Die Fee
Es dunkelt. Ena und Jan gehen händchenhaltend durch das Naturschutzgebiet. Schweigend lassen sie sich von den Geräuschen des Waldes gefangen nehmen. Der aufsteigende Nebel umschwebt ihre Füße und verdeckt den Pfad…Es wird feucht-kalt und Ena schmiegt sich eng an Jan, der sich über diese Nähe freut. Er legt den Arm um ihre Schulter und zieht sie noch etwas näher an sich heran. Ihre Gesichter wenden sich einander zu, die Lippen finden sich…
So umschlungen gehen sie weiter, ohne zu schauen. Jetzt sind sie nicht nur durch die Geräusche des Waldes gefangen, sondern auch noch durch…
Ein Geräusch lässt sie wach werden. Sie blicken sich um.
Ena leise: „Wo sind wir?“
Jan antwortet beruhigend: „Wir werden den Weg schon wieder finden.“
Vorsichtig tasten sie sich durch den dichter werdenden Nebel.
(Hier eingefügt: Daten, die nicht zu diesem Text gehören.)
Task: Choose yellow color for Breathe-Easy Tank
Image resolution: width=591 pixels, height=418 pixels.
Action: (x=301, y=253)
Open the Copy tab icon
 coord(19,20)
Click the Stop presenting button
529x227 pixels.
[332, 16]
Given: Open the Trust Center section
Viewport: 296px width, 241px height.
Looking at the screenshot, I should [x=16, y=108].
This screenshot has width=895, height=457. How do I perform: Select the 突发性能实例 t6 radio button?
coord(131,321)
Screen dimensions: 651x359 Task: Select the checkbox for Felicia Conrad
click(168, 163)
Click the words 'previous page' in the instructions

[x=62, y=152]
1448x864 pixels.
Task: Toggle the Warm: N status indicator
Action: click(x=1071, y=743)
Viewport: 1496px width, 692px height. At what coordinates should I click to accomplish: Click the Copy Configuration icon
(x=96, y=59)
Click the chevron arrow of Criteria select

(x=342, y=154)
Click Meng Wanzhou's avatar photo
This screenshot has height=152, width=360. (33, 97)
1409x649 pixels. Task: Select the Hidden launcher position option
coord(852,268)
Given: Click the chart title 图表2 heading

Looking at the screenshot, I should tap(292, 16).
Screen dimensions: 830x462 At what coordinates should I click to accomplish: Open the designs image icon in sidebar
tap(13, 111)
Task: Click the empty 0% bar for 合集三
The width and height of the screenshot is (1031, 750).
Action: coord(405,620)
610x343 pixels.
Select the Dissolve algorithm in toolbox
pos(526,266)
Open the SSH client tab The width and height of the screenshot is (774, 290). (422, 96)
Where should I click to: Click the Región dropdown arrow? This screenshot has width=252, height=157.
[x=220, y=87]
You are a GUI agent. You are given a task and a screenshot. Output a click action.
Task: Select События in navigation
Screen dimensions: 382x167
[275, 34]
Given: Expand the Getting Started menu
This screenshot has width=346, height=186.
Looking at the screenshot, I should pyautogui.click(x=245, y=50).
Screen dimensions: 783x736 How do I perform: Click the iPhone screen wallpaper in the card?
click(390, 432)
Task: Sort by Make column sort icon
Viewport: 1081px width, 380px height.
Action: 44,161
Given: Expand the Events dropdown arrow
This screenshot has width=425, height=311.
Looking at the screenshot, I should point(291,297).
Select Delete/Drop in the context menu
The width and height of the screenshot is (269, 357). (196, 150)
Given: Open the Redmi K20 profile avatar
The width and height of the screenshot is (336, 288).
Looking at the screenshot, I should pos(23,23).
Plötzlich sehen sie einen Pfad vor sich. Erleichtert beschreiten sie ihn und halten sich an seinen Windungen.
Ena bleibt plötzlich wie erstarrt stehen und starrt geradeaus. Jans Blick folgt dem Enas.
Was sie sehen raubt ihnen den Atem…
Ein weißer Hirsch mit gewaltigem Geweih steht mitten auf dem Pfad.
Er steht da, als ob er auf sie gewartet hätte.
Der Hirsch hebt stolz sein Geweih und schaut sie an.
Begeistert und staunend nehmen beide dieses imposante Bild in sich auf.
Eine weitere Fessel ist um ihre Gedanken gelegt…
Nach einigen Augenblicken wendet sich der weiße Hirsch in die Richtung, in die der Pfad führt. Mit einem eleganten Kopfschwenk deutet er ihnen an, ihm zu folgen.
Wie gebannt gehen sie ihm nach.
Der Weg nimmt viele Windungen, so dass sie gänzlich die Orientierung verlieren.
Nach endlosen Minuten stehen sie plötzlich am Rande einer Lichtung. Im Gegensatz zum dunklen, nebligen Wald ist diese hell in sanftes Licht getaucht.
Ein wenig geblendet schließen die Beiden die Augen.
„Jan, wo sind wir hier?“
„Weiß nicht. Wusste gar nicht, dass es so was gibt. Ist ja fast unheimlich. Und das in der Nähe einer Großstadt.“
Ena öffnet die Augen. Langsam gewöhnen sie sich an den hellen Schein. Der weiße Hirsch ist verschwunden.
Ein plötzlicher Aufschrei lässt Jan die Augen öffnen. Er ist von Ena. Wie sie starrt er auf die gegenüberliegende Seite der Lichtung.
Unter einer riesigen uralten Eiche mit einem weit ausladenden Dach steht eine Frau. Sie winkt ihnen näher zu treten.
Vorsichtig überqueren die Beiden die Lichtung. Beim Näherkommen erkennen sie, dass die Frau sehr schön ist, schlank und groß. Ihr blondes lockiges Haar umrahmt ein warmes freundliches Gesicht mit ernsten dunklen Augen.
„Wer sind Sie, wo kommen Sie so plötzlich her, wo sind wir?“
Die Frau indem weißen langen Gewand lächelt: „Ihr seit am Eingang zum Feenreich.“
Erst jetzt sehen sie, dass der Stamm der mächtigen Eiche hohl ist. Ein Spalt, wie eine Tür klafft in ihm.
Jan prustet los: „Albern, Schnickschnack.“
Wie kommen wir hier raus, wie ist der Weg in die Stadt?
Sein Lachen verstummt jäh. Die Frau hatte die Hand gehoben und ihn mit dieser Bewegung zum Schweigen gebracht.
Ena zittert und fragt: „Sind Sie wirklich eine Fee?“
„Ja, du glaubst doch an uns.“
„Woher wissen Sie das?“
Sie antwortet nicht, sagt aber: „Du möchtest doch mehr über uns erfahren.“
„Ja, so gern.“
„Seid ihr wirklich bereit dazu Euch in meine Gefilde zu wagen, wo Ihr Euch meiner Wenigkeit völlig ausliefern werdet!?
Wo mein Zuhause, mein Reich ist!?
Ihr sollt mir willkommen sein,
wenn ihr mehr über mich und das Volk der Elfen erfahren wollt.“
Die Neugierde legte eine weitere Fessel um ihren Geist und beide antworten: „Ja“
„Dann folgt mir.“
Elegant dreht die Fee sich um und verschwindet in dem Spalt.